* **Exercise goal**
Retype the entries in full.
====== Given records
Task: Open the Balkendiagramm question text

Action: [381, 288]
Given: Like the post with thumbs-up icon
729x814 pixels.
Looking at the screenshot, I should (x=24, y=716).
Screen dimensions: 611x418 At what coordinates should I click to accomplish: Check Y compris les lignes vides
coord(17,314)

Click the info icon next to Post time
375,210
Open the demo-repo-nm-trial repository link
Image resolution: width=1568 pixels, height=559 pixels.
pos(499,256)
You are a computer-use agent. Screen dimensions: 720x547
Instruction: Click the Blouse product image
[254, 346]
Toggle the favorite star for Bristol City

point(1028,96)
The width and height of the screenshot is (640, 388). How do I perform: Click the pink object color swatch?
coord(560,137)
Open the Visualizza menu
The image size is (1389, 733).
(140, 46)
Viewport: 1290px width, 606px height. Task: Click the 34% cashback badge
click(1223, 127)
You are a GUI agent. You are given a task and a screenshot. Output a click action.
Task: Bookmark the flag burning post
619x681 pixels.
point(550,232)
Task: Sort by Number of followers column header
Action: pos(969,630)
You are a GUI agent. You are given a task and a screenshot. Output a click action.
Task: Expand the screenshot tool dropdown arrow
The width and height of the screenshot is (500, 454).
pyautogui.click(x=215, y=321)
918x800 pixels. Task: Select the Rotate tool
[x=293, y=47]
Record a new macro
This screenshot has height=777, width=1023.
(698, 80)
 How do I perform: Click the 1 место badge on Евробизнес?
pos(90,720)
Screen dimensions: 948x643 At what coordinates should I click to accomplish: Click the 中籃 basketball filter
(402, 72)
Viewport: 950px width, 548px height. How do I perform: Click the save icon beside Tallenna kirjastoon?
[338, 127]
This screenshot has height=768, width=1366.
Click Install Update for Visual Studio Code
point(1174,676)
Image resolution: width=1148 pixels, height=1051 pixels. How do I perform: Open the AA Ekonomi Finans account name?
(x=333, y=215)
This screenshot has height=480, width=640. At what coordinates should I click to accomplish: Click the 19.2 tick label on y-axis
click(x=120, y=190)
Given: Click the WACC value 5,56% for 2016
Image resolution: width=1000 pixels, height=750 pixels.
============
* **Answer to this problem**
Task: Open the Balkendiagramm question text

Action: [381, 288]
Given: Like the post with thumbs-up icon
729x814 pixels.
Looking at the screenshot, I should (x=24, y=716).
Screen dimensions: 611x418 At what coordinates should I click to accomplish: Check Y compris les lignes vides
coord(17,314)

Click the info icon next to Post time
375,210
Open the demo-repo-nm-trial repository link
Image resolution: width=1568 pixels, height=559 pixels.
pos(499,256)
You are a computer-use agent. Screen dimensions: 720x547
Instruction: Click the Blouse product image
[254, 346]
Toggle the favorite star for Bristol City

point(1028,96)
The width and height of the screenshot is (640, 388). How do I perform: Click the pink object color swatch?
coord(560,137)
Open the Visualizza menu
The image size is (1389, 733).
(140, 46)
Viewport: 1290px width, 606px height. Task: Click the 34% cashback badge
click(1223, 127)
You are a GUI agent. You are given a task and a screenshot. Output a click action.
Task: Bookmark the flag burning post
619x681 pixels.
point(550,232)
Task: Sort by Number of followers column header
Action: pos(969,630)
You are a GUI agent. You are given a task and a screenshot. Output a click action.
Task: Expand the screenshot tool dropdown arrow
The width and height of the screenshot is (500, 454).
pyautogui.click(x=215, y=321)
918x800 pixels. Task: Select the Rotate tool
[x=293, y=47]
Record a new macro
This screenshot has height=777, width=1023.
(698, 80)
 How do I perform: Click the 1 место badge on Евробизнес?
pos(90,720)
Screen dimensions: 948x643 At what coordinates should I click to accomplish: Click the 中籃 basketball filter
(402, 72)
Viewport: 950px width, 548px height. How do I perform: Click the save icon beside Tallenna kirjastoon?
[338, 127]
This screenshot has height=768, width=1366.
Click Install Update for Visual Studio Code
point(1174,676)
Image resolution: width=1148 pixels, height=1051 pixels. How do I perform: Open the AA Ekonomi Finans account name?
(x=333, y=215)
This screenshot has height=480, width=640. At what coordinates should I click to accomplish: Click the 19.2 tick label on y-axis
click(x=120, y=190)
Given: Click the WACC value 5,56% for 2016
Image resolution: width=1000 pixels, height=750 pixels.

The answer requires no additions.